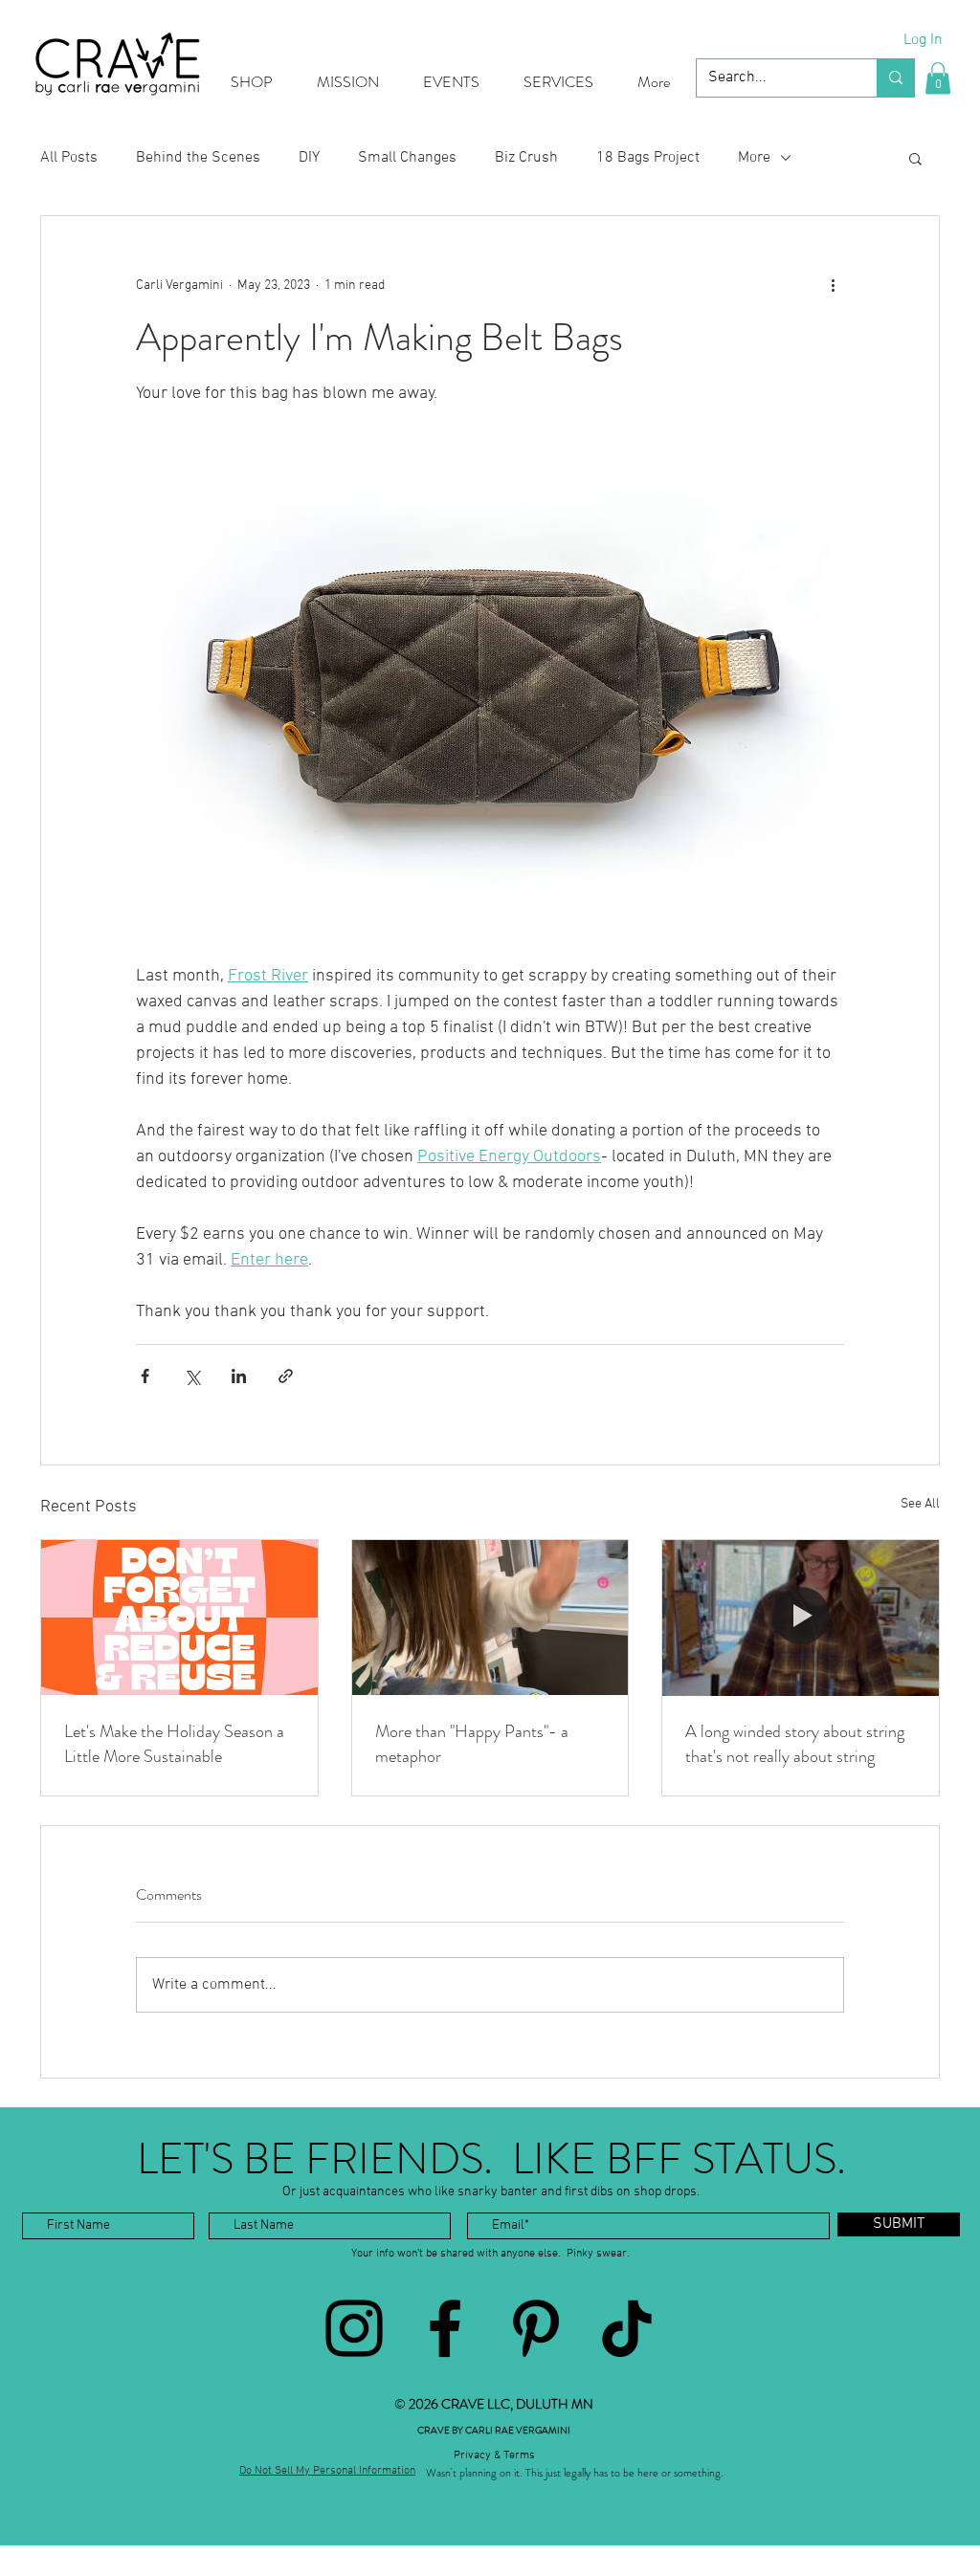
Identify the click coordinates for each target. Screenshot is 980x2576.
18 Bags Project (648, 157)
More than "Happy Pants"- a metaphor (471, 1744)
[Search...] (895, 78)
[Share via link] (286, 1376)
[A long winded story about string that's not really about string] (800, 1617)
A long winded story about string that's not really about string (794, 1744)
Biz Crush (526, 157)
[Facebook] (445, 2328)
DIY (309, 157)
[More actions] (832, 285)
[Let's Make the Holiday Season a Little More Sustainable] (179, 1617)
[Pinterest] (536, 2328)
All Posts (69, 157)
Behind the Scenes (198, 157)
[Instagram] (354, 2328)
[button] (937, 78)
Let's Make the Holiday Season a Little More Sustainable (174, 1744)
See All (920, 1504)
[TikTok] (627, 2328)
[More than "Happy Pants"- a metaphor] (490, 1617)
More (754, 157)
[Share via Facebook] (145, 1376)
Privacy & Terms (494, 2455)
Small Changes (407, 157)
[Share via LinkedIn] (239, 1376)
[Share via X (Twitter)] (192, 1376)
********
■ What is needed
Reproduce exactly the lines from the one with "[Search...] (895, 78)" through the last line of the entries, keeping both of those lines and nothing else.

■ Answer box
[Search...] (895, 78)
[Share via link] (286, 1376)
[A long winded story about string that's not really about string] (800, 1617)
A long winded story about string that's not really about string (794, 1744)
Biz Crush (526, 157)
[Facebook] (445, 2328)
DIY (309, 157)
[More actions] (832, 285)
[Let's Make the Holiday Season a Little More Sustainable] (179, 1617)
[Pinterest] (536, 2328)
All Posts (69, 157)
Behind the Scenes (198, 157)
[Instagram] (354, 2328)
[button] (937, 78)
Let's Make the Holiday Season a Little More Sustainable (174, 1744)
See All (920, 1504)
[TikTok] (627, 2328)
[More than "Happy Pants"- a metaphor] (490, 1617)
More (754, 157)
[Share via Facebook] (145, 1376)
Privacy & Terms (494, 2455)
Small Changes (407, 157)
[Share via LinkedIn] (239, 1376)
[Share via X (Twitter)] (192, 1376)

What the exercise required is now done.